======== DATASET RECORDS

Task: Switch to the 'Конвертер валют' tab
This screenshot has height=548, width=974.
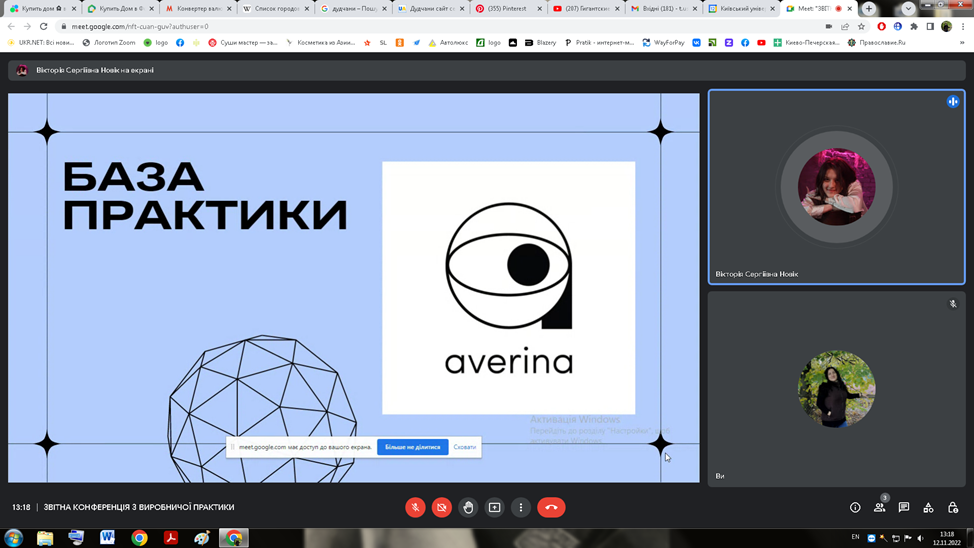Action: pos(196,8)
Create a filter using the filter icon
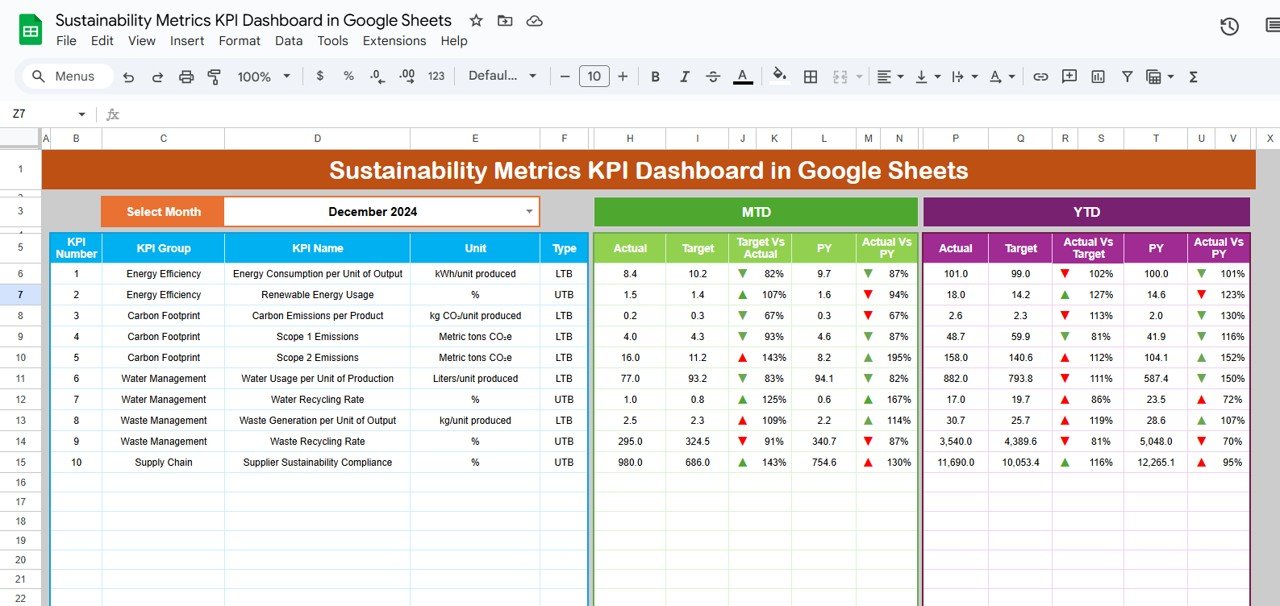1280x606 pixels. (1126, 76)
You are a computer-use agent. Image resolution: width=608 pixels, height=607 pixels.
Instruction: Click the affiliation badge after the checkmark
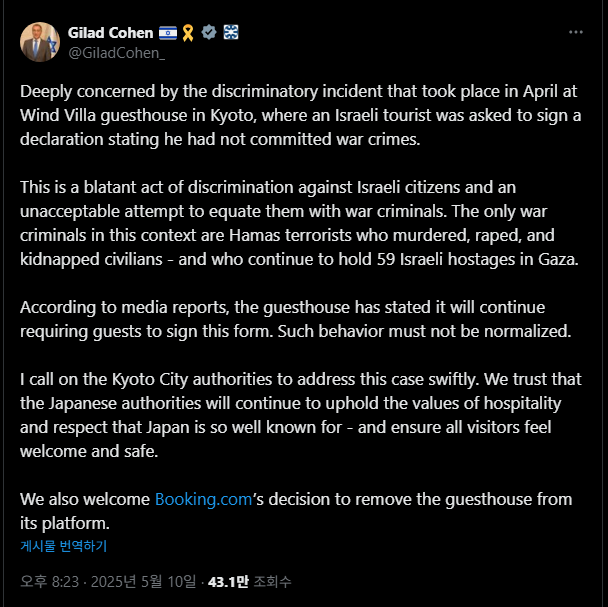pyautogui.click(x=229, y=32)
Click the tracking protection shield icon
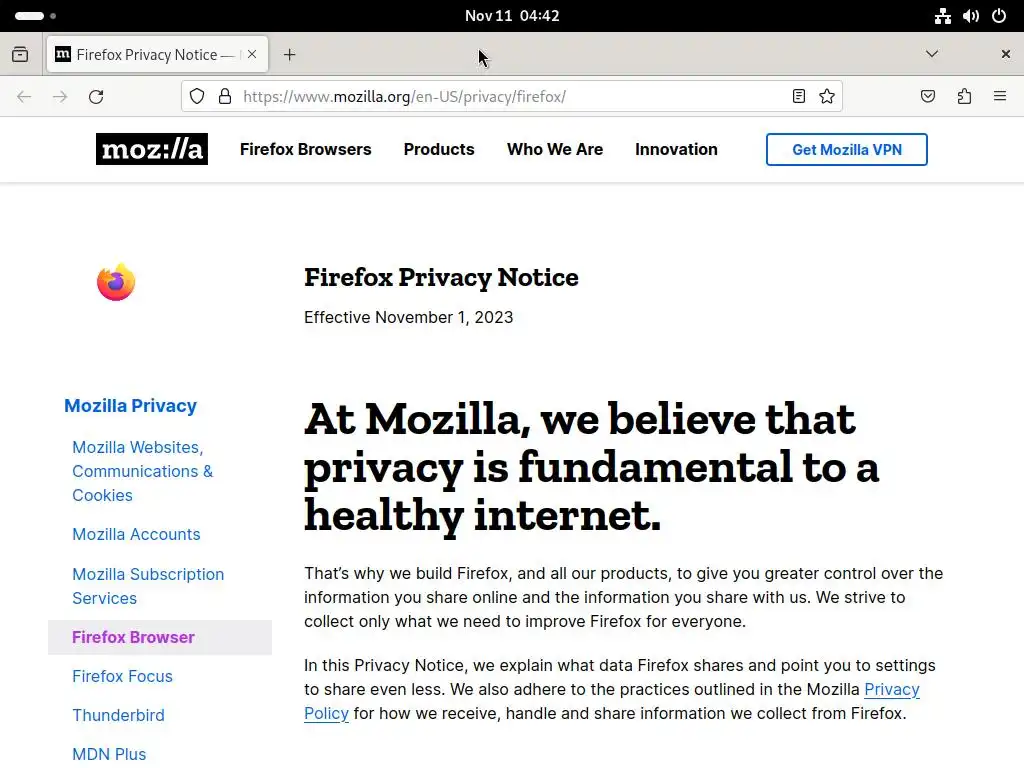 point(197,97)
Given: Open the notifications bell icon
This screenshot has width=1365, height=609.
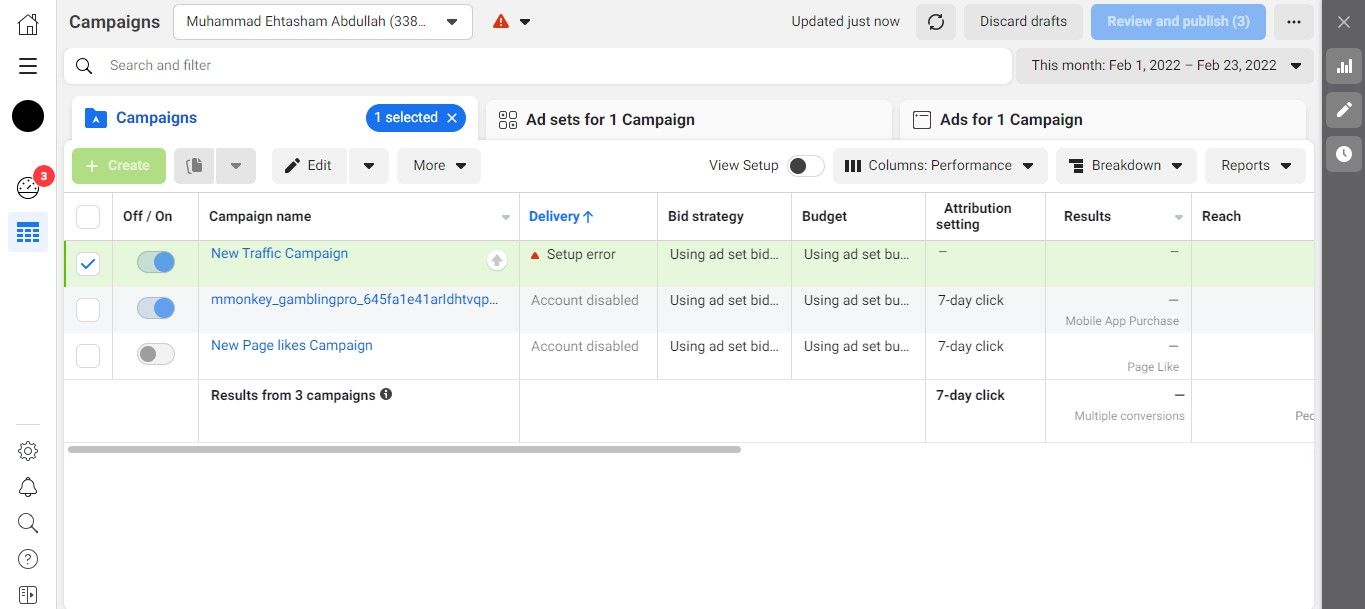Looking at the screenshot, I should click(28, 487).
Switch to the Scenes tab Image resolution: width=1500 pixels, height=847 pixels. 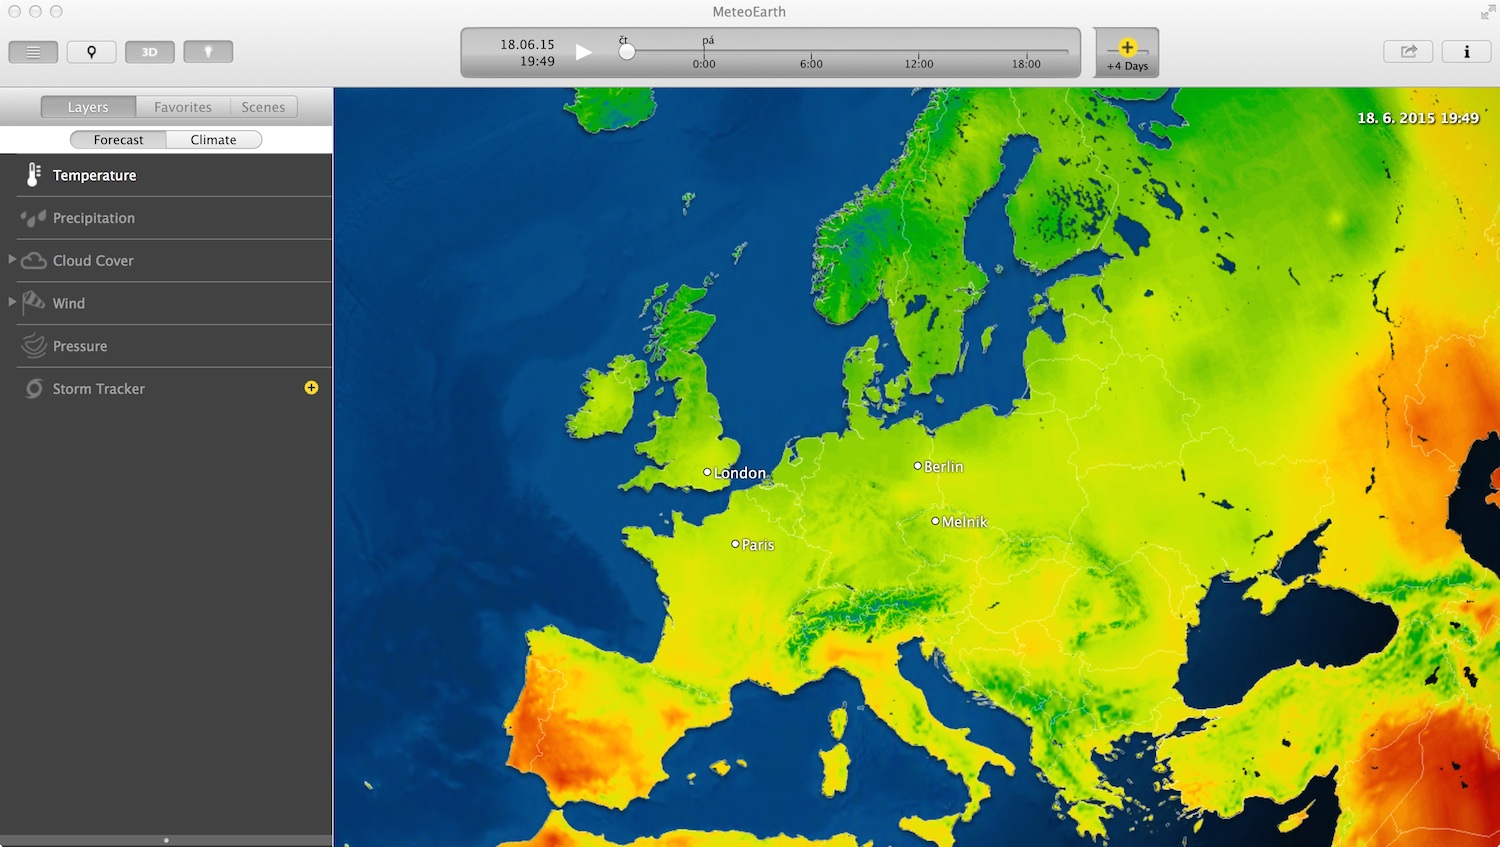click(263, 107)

================
======== DATASET RECORDS

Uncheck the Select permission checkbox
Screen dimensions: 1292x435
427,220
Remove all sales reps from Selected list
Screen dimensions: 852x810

================

#### AIM OF THE EXERCISE
Starting with the line above that holds "This screenshot has height=548, width=974.", restate each line word for word up to and including the line that holds "Given: Open the notifications bell icon". Drop the pictures.

#### RESULT
This screenshot has height=548, width=974.
Action: pos(196,8)
Create a filter using the filter icon
1280x606 pixels. (1126, 76)
You are a computer-use agent. Image resolution: width=608 pixels, height=607 pixels.
Instruction: Click the affiliation badge after the checkmark
pyautogui.click(x=229, y=32)
Click the tracking protection shield icon
 point(197,97)
Given: Open the notifications bell icon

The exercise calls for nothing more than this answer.